→ What to do
Only the lines from the start of the entries through the line with "About (168, 551)" are wanted; please output them exactly.

Source records
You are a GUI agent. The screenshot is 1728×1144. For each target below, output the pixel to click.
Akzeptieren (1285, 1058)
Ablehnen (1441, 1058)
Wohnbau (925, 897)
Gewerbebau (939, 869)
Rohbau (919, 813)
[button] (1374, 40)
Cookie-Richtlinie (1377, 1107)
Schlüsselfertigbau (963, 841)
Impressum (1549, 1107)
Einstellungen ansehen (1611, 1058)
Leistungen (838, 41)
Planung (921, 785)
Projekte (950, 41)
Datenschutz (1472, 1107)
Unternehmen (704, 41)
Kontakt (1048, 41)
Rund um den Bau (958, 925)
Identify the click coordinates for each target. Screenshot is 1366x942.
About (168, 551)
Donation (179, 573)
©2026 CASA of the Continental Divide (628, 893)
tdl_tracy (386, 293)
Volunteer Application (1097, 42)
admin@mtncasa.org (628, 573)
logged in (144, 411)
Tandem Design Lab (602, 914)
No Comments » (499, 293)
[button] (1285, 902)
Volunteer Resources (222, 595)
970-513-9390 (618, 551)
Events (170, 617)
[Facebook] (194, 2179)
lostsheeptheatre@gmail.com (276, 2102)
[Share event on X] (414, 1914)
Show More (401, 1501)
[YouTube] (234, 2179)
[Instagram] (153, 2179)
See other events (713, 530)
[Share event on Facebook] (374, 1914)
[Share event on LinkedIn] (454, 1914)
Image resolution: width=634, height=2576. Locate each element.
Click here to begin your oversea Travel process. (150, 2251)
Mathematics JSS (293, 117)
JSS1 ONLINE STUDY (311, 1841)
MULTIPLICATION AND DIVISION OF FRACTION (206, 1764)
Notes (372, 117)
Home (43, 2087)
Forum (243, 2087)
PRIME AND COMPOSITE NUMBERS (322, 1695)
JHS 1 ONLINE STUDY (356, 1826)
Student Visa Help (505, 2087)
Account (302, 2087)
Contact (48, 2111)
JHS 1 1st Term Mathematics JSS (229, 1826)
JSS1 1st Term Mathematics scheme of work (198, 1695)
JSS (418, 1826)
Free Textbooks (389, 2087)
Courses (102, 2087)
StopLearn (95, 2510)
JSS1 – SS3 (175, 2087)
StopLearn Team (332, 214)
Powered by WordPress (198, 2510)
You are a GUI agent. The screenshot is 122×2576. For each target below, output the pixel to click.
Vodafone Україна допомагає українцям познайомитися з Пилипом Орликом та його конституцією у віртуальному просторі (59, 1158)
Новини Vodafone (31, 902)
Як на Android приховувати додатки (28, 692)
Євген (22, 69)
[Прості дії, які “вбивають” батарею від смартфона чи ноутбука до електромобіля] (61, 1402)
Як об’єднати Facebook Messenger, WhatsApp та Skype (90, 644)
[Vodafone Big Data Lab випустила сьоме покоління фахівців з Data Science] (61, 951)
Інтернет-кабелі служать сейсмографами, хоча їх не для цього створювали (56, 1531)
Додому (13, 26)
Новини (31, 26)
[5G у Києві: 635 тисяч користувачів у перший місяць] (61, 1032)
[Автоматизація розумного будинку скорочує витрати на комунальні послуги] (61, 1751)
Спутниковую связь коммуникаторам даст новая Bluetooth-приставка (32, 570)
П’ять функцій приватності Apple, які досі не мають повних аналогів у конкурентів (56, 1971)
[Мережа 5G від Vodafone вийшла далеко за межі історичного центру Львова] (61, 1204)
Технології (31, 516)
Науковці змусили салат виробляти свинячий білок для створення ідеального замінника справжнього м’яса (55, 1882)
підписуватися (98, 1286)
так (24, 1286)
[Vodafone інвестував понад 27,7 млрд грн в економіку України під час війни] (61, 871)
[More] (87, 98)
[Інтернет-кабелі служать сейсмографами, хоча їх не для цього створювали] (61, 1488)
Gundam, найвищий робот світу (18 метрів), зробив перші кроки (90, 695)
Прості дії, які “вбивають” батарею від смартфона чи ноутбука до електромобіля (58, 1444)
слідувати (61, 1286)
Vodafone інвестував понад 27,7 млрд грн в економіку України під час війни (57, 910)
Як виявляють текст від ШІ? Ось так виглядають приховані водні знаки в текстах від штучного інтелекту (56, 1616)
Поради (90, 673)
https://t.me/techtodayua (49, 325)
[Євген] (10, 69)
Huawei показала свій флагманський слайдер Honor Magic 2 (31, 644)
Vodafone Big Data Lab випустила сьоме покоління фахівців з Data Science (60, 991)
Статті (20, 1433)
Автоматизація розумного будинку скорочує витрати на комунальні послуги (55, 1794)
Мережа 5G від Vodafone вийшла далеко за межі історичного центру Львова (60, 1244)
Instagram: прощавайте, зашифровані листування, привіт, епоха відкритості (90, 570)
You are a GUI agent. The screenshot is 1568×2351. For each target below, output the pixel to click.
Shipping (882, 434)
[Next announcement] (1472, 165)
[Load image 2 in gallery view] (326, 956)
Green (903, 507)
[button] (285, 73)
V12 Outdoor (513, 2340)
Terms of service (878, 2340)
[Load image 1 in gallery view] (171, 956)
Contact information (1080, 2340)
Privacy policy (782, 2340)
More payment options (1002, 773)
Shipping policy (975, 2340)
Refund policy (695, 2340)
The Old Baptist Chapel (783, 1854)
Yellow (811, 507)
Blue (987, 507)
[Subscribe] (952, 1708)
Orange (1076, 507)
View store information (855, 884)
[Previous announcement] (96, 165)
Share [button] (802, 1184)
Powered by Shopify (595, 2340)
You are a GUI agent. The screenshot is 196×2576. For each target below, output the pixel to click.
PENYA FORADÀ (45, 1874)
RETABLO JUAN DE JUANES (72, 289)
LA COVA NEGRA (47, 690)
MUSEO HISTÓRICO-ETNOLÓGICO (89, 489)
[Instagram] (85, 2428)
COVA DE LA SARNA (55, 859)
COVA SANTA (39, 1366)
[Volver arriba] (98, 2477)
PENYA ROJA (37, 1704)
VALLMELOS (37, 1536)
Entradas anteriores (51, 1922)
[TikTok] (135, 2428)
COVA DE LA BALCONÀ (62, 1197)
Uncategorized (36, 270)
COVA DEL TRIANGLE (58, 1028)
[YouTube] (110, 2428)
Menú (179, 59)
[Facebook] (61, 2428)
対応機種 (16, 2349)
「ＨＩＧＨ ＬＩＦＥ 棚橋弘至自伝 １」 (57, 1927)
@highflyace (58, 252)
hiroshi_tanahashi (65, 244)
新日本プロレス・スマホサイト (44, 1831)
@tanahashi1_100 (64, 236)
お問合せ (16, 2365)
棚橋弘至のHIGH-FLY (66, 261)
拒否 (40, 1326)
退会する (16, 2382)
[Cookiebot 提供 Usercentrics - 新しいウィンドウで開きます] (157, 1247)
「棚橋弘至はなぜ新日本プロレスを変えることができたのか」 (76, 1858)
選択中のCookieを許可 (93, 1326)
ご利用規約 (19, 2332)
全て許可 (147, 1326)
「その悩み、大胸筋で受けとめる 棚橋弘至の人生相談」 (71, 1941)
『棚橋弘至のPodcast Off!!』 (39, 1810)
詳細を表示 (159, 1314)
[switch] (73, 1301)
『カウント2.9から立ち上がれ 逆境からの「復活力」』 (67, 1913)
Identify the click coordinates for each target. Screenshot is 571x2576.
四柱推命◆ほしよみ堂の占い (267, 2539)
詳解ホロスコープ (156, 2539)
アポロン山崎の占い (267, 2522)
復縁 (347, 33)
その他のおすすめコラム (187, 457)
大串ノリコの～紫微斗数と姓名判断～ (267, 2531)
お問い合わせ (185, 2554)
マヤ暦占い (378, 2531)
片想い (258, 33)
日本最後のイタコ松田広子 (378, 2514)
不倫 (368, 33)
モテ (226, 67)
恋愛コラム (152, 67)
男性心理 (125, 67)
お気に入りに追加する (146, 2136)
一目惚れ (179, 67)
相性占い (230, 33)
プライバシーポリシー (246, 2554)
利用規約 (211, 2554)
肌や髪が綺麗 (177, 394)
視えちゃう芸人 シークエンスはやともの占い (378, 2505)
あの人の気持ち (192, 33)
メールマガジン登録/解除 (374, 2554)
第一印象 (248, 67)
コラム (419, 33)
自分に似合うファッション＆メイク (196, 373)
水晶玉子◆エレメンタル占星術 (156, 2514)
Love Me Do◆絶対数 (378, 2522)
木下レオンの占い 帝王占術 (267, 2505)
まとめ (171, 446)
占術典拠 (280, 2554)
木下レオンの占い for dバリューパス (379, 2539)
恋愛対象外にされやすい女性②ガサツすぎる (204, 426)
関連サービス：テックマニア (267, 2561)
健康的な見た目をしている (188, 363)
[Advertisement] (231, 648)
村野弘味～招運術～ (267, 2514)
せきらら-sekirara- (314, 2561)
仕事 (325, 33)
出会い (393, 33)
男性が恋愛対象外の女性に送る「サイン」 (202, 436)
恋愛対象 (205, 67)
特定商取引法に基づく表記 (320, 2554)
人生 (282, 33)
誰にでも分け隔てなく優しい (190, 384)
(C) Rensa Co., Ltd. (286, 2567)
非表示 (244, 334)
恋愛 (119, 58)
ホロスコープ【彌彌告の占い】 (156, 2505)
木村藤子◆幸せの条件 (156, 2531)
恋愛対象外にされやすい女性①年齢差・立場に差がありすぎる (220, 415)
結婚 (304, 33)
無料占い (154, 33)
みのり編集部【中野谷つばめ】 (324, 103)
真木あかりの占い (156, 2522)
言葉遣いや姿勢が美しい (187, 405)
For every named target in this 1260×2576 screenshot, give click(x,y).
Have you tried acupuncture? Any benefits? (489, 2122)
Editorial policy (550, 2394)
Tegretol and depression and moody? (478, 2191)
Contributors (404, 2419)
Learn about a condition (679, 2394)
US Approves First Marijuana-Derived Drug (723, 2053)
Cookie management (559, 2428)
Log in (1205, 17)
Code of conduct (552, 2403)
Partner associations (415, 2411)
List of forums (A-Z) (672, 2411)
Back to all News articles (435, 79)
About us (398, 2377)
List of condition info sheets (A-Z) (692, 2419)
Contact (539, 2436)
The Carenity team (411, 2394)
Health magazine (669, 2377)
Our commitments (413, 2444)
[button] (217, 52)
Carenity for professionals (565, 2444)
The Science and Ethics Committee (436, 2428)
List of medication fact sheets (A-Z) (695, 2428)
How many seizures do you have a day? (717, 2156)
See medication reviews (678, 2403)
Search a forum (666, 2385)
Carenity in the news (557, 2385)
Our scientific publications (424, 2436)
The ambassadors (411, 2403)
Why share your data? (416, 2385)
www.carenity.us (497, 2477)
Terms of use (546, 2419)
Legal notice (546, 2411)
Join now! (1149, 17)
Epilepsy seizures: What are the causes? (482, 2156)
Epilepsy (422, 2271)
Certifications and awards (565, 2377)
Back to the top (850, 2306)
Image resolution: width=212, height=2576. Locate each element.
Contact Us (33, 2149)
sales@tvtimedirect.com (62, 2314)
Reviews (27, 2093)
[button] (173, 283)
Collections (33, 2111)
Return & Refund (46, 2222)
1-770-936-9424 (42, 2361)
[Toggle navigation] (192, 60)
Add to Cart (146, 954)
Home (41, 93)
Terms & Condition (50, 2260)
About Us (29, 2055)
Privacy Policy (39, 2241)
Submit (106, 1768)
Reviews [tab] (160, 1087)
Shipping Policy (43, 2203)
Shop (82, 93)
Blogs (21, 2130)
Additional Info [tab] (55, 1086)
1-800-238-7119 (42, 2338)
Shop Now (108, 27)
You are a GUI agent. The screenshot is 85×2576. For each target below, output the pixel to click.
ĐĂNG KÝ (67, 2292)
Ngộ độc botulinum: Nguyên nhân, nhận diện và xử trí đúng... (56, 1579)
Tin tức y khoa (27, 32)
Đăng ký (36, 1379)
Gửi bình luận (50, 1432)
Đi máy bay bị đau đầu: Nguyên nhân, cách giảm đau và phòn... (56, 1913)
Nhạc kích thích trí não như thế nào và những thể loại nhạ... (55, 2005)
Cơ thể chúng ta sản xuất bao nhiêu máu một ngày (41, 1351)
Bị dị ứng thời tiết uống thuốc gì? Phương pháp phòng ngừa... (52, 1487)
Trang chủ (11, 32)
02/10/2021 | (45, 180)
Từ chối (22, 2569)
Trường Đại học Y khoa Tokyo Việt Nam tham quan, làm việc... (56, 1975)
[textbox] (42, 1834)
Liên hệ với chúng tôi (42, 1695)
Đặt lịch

→ Exercise response
You are a GUI agent. The screenshot is 1728×1144. For each target below, output the pixel to click.
Akzeptieren (1285, 1058)
Ablehnen (1441, 1058)
Wohnbau (925, 897)
Gewerbebau (939, 869)
Rohbau (919, 813)
[button] (1374, 40)
Cookie-Richtlinie (1377, 1107)
Schlüsselfertigbau (963, 841)
Impressum (1549, 1107)
Einstellungen ansehen (1611, 1058)
Leistungen (838, 41)
Planung (921, 785)
Projekte (950, 41)
Datenschutz (1472, 1107)
Unternehmen (704, 41)
Kontakt (1048, 41)
Rund um den Bau (958, 925)
Identify the click coordinates for each target. Screenshot is 1366x942.
About (168, 551)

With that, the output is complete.